We also observed that the majority of interventions included music listening, rather than more physically active interventions such as music making. Active music making interventions were less likely in patients with goals of anxiety reduction and relaxation, while music listening, a more passive intervention, was more common for anxiety reduction and relaxation. This observation may be the result of the music therapist selecting less active interventions when working with a more physically limited inpatient population with high levels of distress. Active music making interventions such as singing or instrument playing may be more desirable in an outpatient population with lower symptom burden. Although music listening is a more passive intervention for the patient, the process of music selection and playing by the therapist is an active process, based on clinical judgment, different than having a patient listen to pre-recorded music.

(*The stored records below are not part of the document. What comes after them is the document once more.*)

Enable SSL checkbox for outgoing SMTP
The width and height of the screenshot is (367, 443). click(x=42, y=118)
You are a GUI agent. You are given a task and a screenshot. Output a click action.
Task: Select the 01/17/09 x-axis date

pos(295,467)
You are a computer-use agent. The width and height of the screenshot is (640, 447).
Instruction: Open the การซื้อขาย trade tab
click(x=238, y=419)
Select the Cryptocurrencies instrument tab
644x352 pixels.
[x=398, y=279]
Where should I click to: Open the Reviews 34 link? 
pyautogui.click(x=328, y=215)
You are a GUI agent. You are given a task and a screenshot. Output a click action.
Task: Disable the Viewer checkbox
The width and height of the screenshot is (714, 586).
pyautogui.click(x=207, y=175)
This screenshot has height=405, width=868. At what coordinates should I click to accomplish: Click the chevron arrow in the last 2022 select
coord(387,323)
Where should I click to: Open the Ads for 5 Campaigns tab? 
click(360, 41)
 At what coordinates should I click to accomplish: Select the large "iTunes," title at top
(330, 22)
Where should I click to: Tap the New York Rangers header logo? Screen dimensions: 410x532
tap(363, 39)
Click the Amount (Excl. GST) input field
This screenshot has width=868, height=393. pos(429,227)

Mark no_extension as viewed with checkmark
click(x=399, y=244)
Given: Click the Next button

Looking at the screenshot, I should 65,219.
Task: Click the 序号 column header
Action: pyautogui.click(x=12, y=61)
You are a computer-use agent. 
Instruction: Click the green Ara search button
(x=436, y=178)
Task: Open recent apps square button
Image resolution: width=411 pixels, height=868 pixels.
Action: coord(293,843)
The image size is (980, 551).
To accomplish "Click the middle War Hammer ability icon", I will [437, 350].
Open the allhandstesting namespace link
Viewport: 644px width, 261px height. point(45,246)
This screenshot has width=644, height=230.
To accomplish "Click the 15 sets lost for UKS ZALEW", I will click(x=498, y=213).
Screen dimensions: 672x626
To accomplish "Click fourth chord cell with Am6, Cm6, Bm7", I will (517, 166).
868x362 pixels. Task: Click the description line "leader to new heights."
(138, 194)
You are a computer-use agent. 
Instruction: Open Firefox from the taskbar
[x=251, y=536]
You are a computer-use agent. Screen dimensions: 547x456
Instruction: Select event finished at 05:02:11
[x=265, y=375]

Of note, close to half of patients referred to music therapy in the inpatient setting had a diagnosis of a hematologic malignancy. When considering safety of integrative interventions, music therapy presents a low to minimal risk for patients with thrombocytopenia and/or neutropenia. Severe cytopenias would make patients less ideal candidates for more invasive integrative treatments such as acupuncture or massage.

A strength of this real-world study is that the music therapist developed a personalized treatment plan to address individual patient symptom needs; there was no protocol limiting which interventions could be used during the session. Another notable strength, symptom score change was assessed immediately before and after the music therapy session. Immediate pre/post-assessment can help reduce the effects of other events or interventions taking place during the inpatient admission on self-reported symptoms.

Limitations of this study include that it is an analysis of observational data using a convenience sample without a control group. It is possible that decreases in scores were related to receiving caring attention, rather than the music therapy intervention specifically. Having the ESAS administered by the music therapist introduces a potential bias of social desirability, where the patient desires to please the music therapist. Our results are limited to the immediate pre-post effects of a single clinical encounter, which does not allow us to measure the durability of these effects. Also, this sample represents patients seen in an inpatient setting at a comprehensive cancer center, which may not be representative of the population of patients with access to music therapy in an outpatient or community setting.

With initiatives in place to explore the role of non-pharmacologic strategies to help with symptom relief [24], there is a need to identify which types of interventions can provide clinically meaningful benefits for patients. Using an evidence-informed approach, integrative medicine interventions such as music therapy have the potential to improve symptom control. Our real-world analysis provides insight into the immediate, clinically meaningful benefits of a single music therapy session on self-reported symptoms in an acute, oncology care setting. A randomized controlled trial could include the use of an attention control group, controlling for non-specific effects of the encounter such as therapeutic presence, or use of an alternative treatment method like relaxation training with a health psychologist. It would be valuable to examine if certain types of patients respond more strongly to music therapy than others, such as individuals who specifically chose music therapy or those who believe music is part of his/her self-identity. Future research should explore the effects of session frequency, and length and content on symptom change, especially how to more effectively use self-reported outcomes in tailoring music therapy interventions.